This thread has been locked.

If you have a related question, please click the "Ask a related question" button in the top right corner. The newly created question will be automatically linked to this question.

Compiler/TMS320C6678: code run much slower when replacing c function with asm code generated by CCS

Part Number: TMS320C6678


Tool/software: TI C/C++ Compiler

I run into a strange problem when using asm function. I have a program written in c, which consists of several functions. I want to rewrite one of the function in asm. As a first try, I copy the asm code generated by CCS, which is achieved by using the Disassembly window in CCS. But then this function run much lower. When the function is written in C, it uses about 23000 cycles. When I replace it with asm code, it uses about 150000 cycles. I wander why the asm code run much slower?

Here are some information about my program:

1) The whole program is written in C, and I run it in TMX320C6678 demo board. The program runs in single core mode.

2) I use _itoll(TSCH, TSCL); to measure the time consumed by this function.

3) In this function, it reads data from an input buffer, do some multiplication and addition, and then writes the data to an output buffer. So it does not call any other functions.

4) The only change I make to the asm code is that I change the name of the label in it.

5) The section .text is placed in the L2/SRAM, all other sections are placed in Multicore shared Memmory.

Thank you!

  • Hi,

    Just a suggestion: use compiler option "keep the generated assembly ..." --keep_asm, in Advanced Options -> Assembler options) to get the generated asm code (maybe suppressing the debug info that cannot be used in manually written asm files). You'll get a cleaner source file to start from.
  • Xu Wang said:
    When the function is written in C, it uses about 23000 cycles.
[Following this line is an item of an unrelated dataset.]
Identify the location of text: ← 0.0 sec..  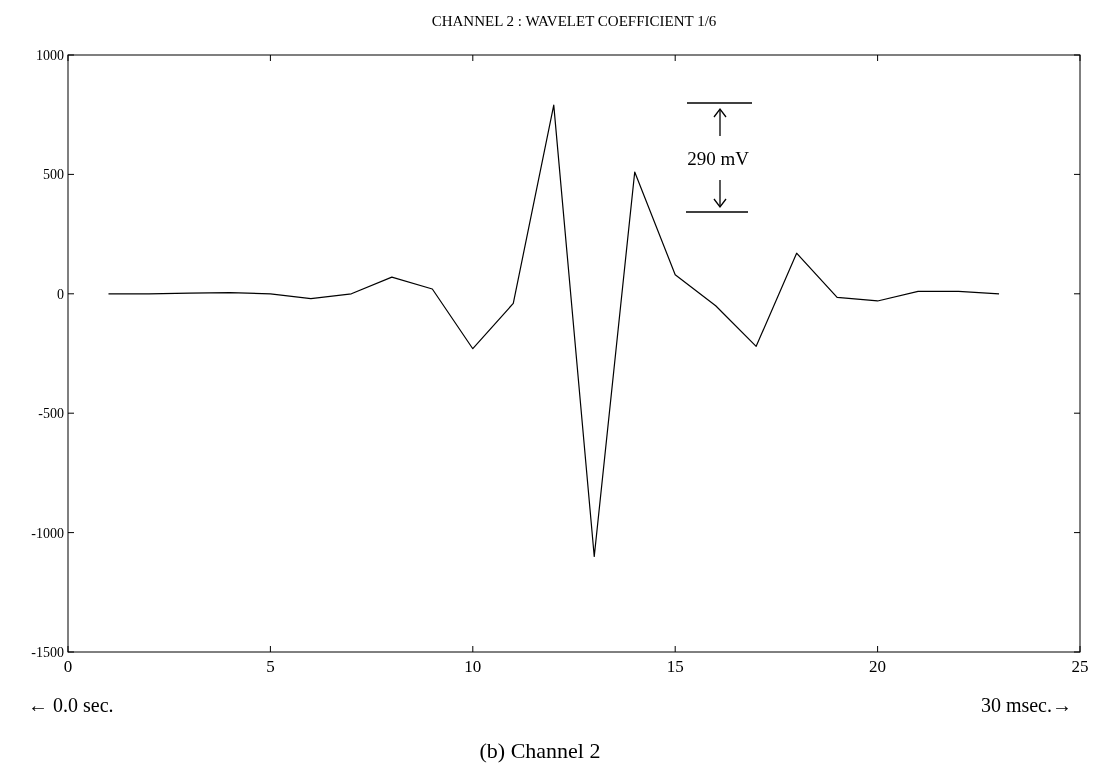
(71, 705).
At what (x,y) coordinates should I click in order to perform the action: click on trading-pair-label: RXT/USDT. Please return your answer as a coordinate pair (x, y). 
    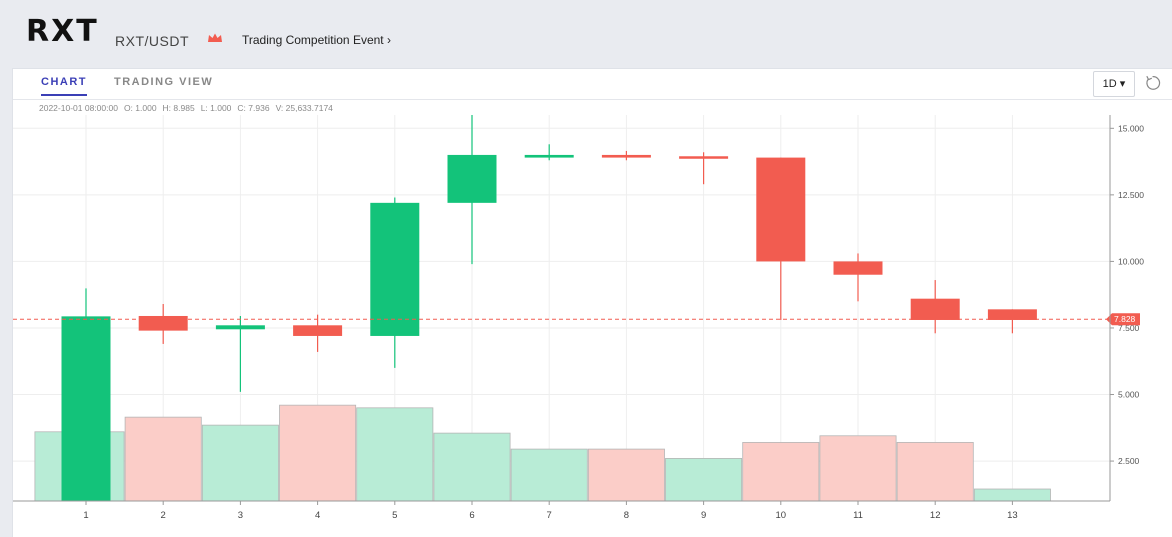
    Looking at the image, I should click on (152, 41).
When I replace it with asm code, it uses about 150000 cycles.

    That sounds like a cache problem of some kind, or maybe a memory bank conflict.  I'm not an expert on memory effects like that.  I'll ask someone else to take a look.

    One way to test whether this is a memory effect problem ... Make sure the assembly function is exactly the same size as the C function.  Add NOP instructions if needed.  After linking, make sure everything, code and data, is at the same address.  Then test.  If execution goes back to 23000 cycles, then there must be some memory effect problem.  If it doesn't, then question whether your measurement method is correct.

    And while the suggestion to use --keep_asm is a good one, an even better suggestion is to use --src_interlist.  This causes the assembly file to be kept, and it adds comments to the source that allow you to better understand the assembly code.

    Thanks and regards,

    -George

  • My focus when I joined TI was on DSP optimization, etc. so I wrote quite a bit of assembly for c6000 earlier in my career.  Given the VLIW architecture and unprotected pipeline, it is VERY difficult to write assembly for this device and is very hard to do better than the compiler.

    Before going down the path of pure assembly language, have you looked into using pragmas?  The MUST_ITERATE pragma is a really good one for informing the compiler of constraints regarding a loop (e.g. minimum, maximum, multiple).  The "restrict" keyword is useful for pointers if you can guarantee that different pointer inputs to your function are guaranteed not to point to overlapping buffers.  The use of those two simple things alone can help the compiler to generate substantially more efficient code.  I assume you've already increased the optimization level in the compiler.

    Beyond MUST_ITERATE and the restrict keyword, the next step of optimization is generally to use intrinsics.  I find intrinsics a much better option than assembly.  It enables you to get the compiler to use very specific instructions without having to delve into all the details of writing assembly.  If you're doing work with packed data (e.g. a bunch of 16-bit words, etc.) then you can use specialized 66x instructions to operate on a bunch of items simultaneously.

  • Thank you for your suggestions on the keyword "restrict". It works for me.

    In fact, I want to rewrite this function into asm code because I find that the speed of this function is not stable. When I optimize other functions and keep this function unchanged, the speed of this function is not stable. Sometime it uses only 23000 cycles. Sometimes it uses 150000 cycles. I don't know the reason. I guess it may be because the compiler generates different asm code.

    Now I add the keyword "restrict". This function always uses 23000 cycles. A very useful keyword!

    Thank you.

  • Thank you for your help. As suggested by Brad Griffis, I add the keyword "restrict" in the C function, and this works for me. So it is indeed a memory effect problem.